Click-target data:
-*-*-

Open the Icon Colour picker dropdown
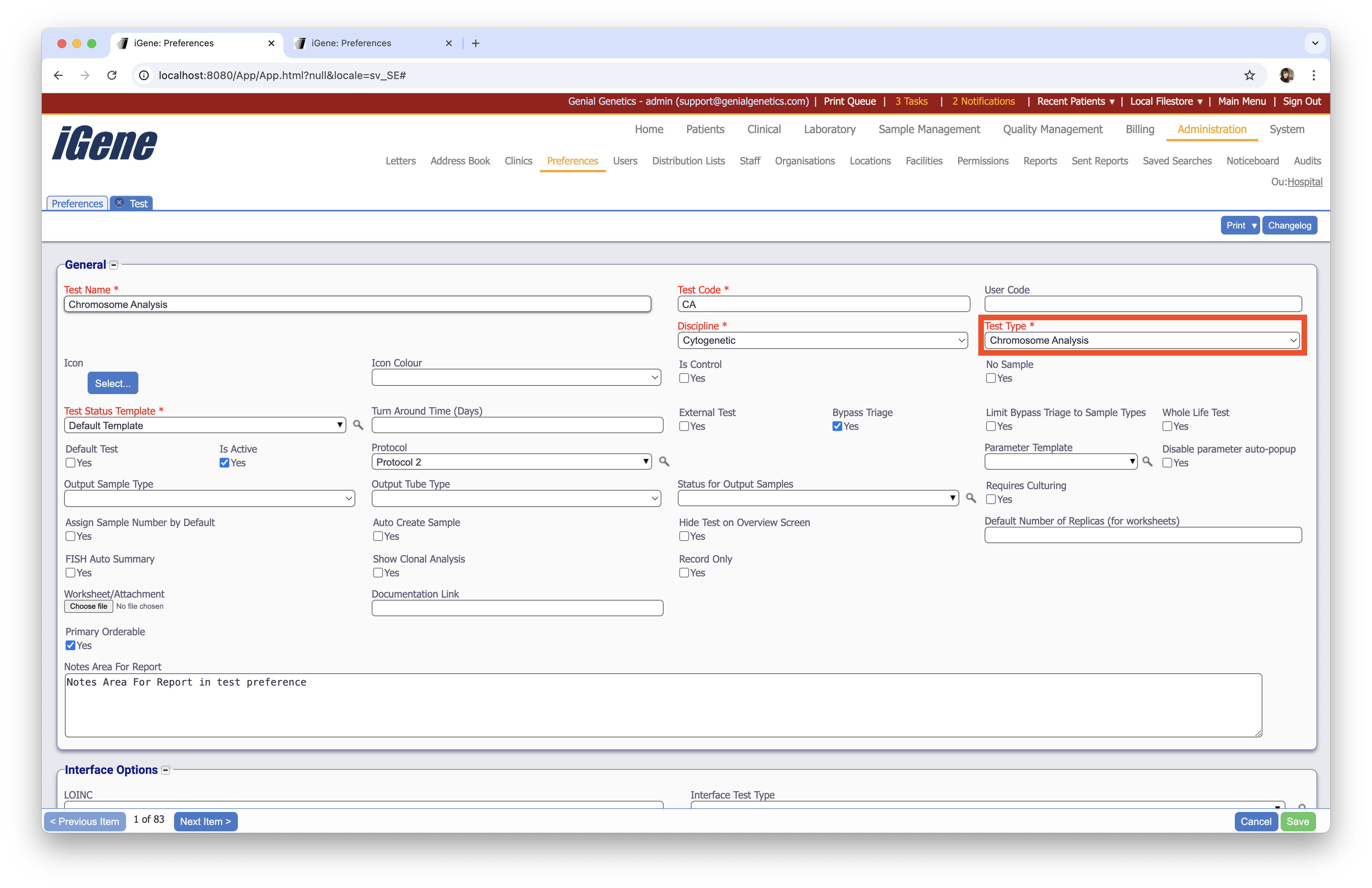Viewport: 1372px width, 888px height. click(x=516, y=377)
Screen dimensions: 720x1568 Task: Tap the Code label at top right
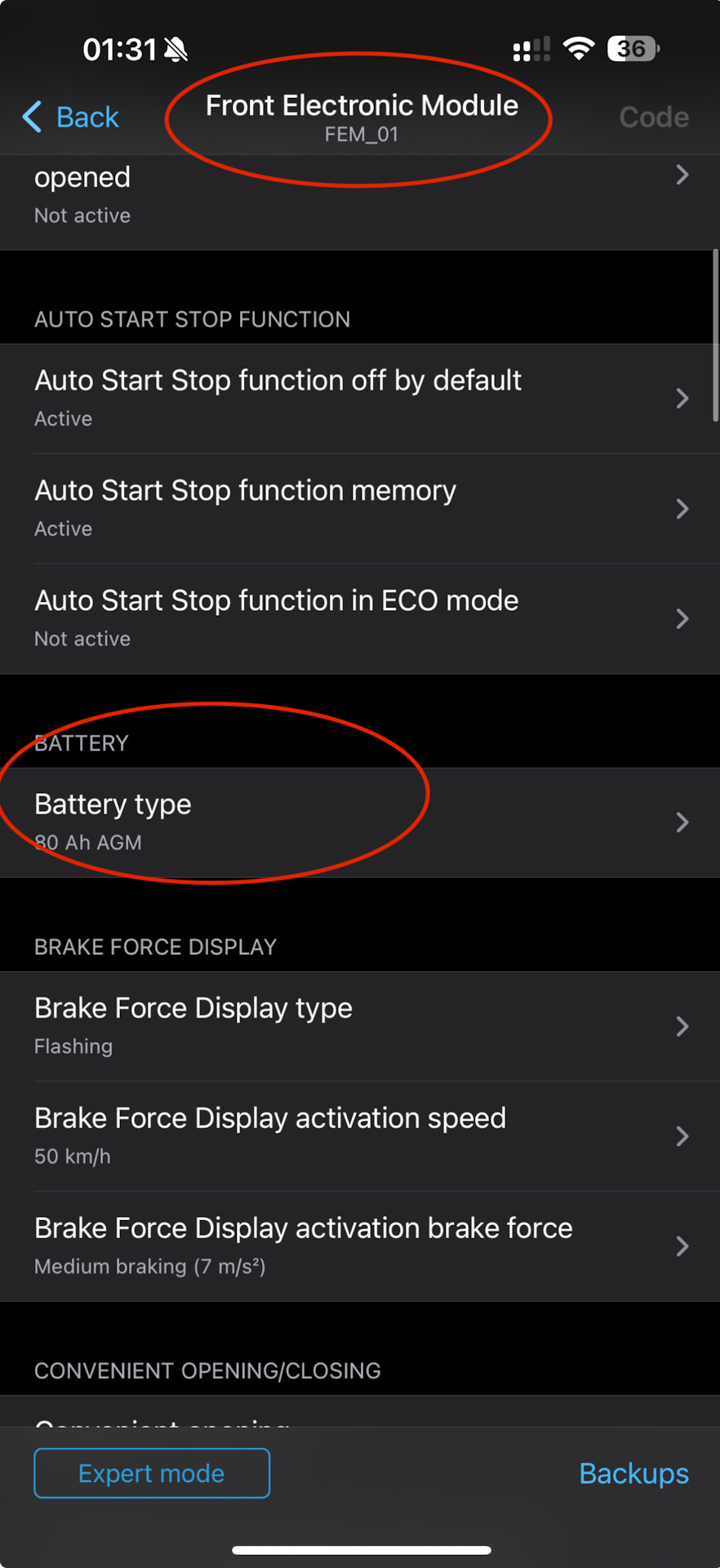[653, 117]
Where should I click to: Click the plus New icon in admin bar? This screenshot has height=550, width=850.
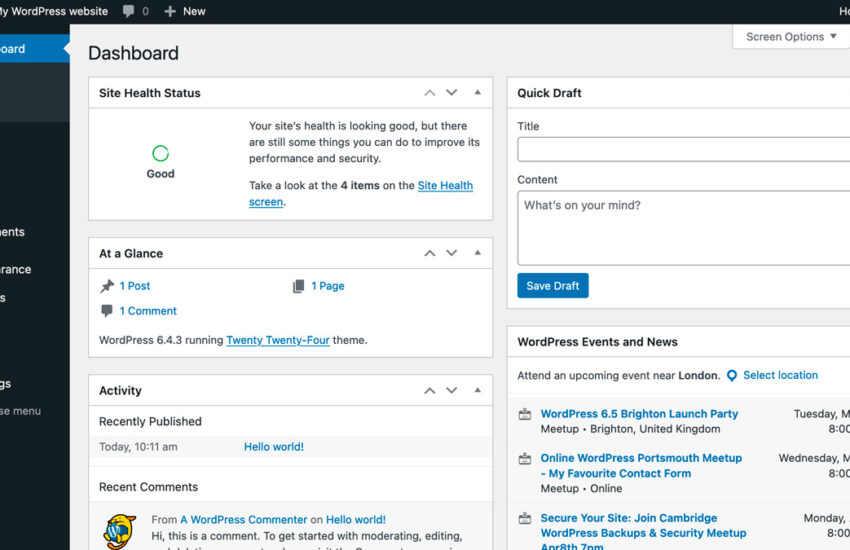(x=170, y=11)
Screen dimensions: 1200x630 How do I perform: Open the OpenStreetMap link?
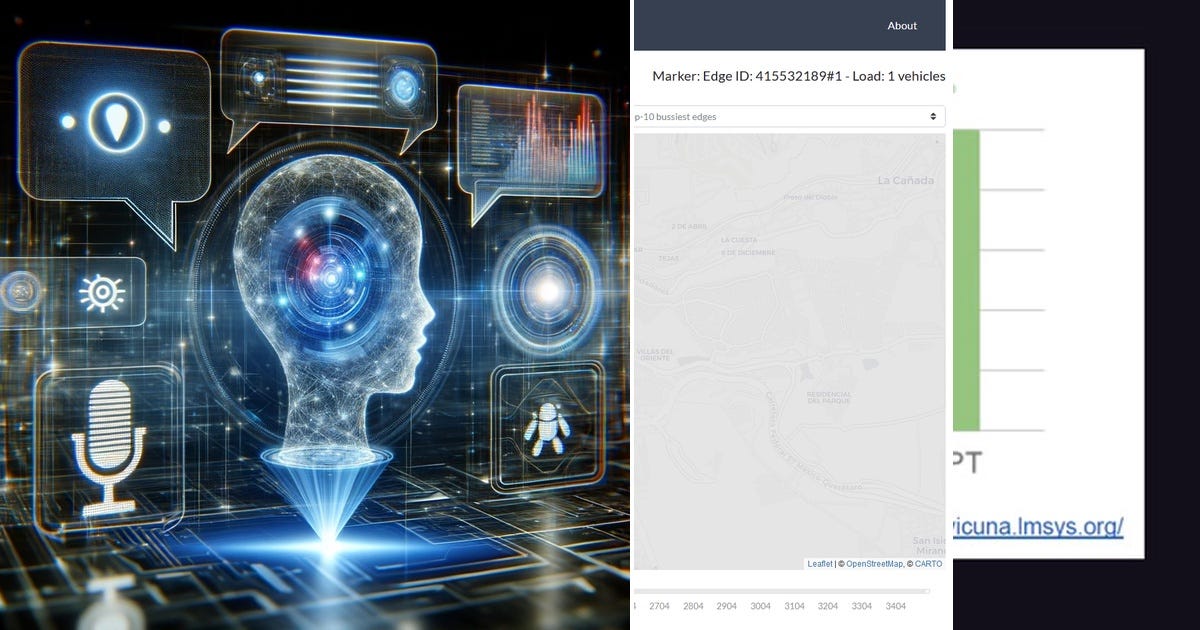click(873, 563)
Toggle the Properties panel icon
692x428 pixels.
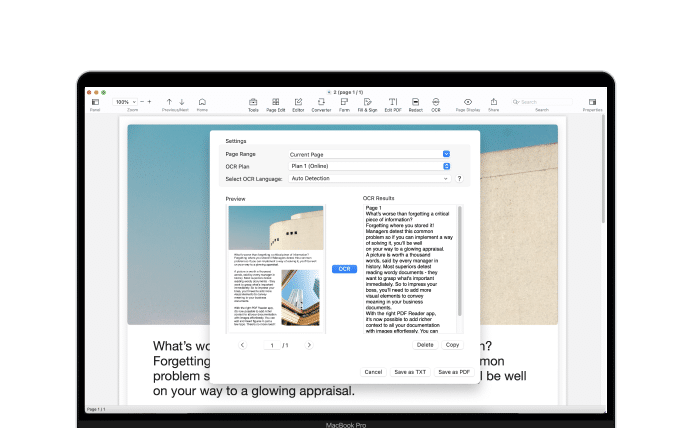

-*-*-

SHORT PROBLEM ::
Rewrite the material above with "Screen dimensions" changed to "Display size" wherever it appears, keeping every other word as it is. Omit the pictures.

THE SOLUTION ::
Open the Icon Colour picker dropdown
Viewport: 1372px width, 888px height. click(x=516, y=377)
Display size: 720x1568 Task: Tap the Code label at top right
[653, 117]
Where should I click to: Click the plus New icon in admin bar? This screenshot has height=550, width=850.
(x=170, y=11)
Display size: 1200x630 How do I perform: Open the OpenStreetMap link?
click(873, 563)
Toggle the Properties panel icon
692x428 pixels.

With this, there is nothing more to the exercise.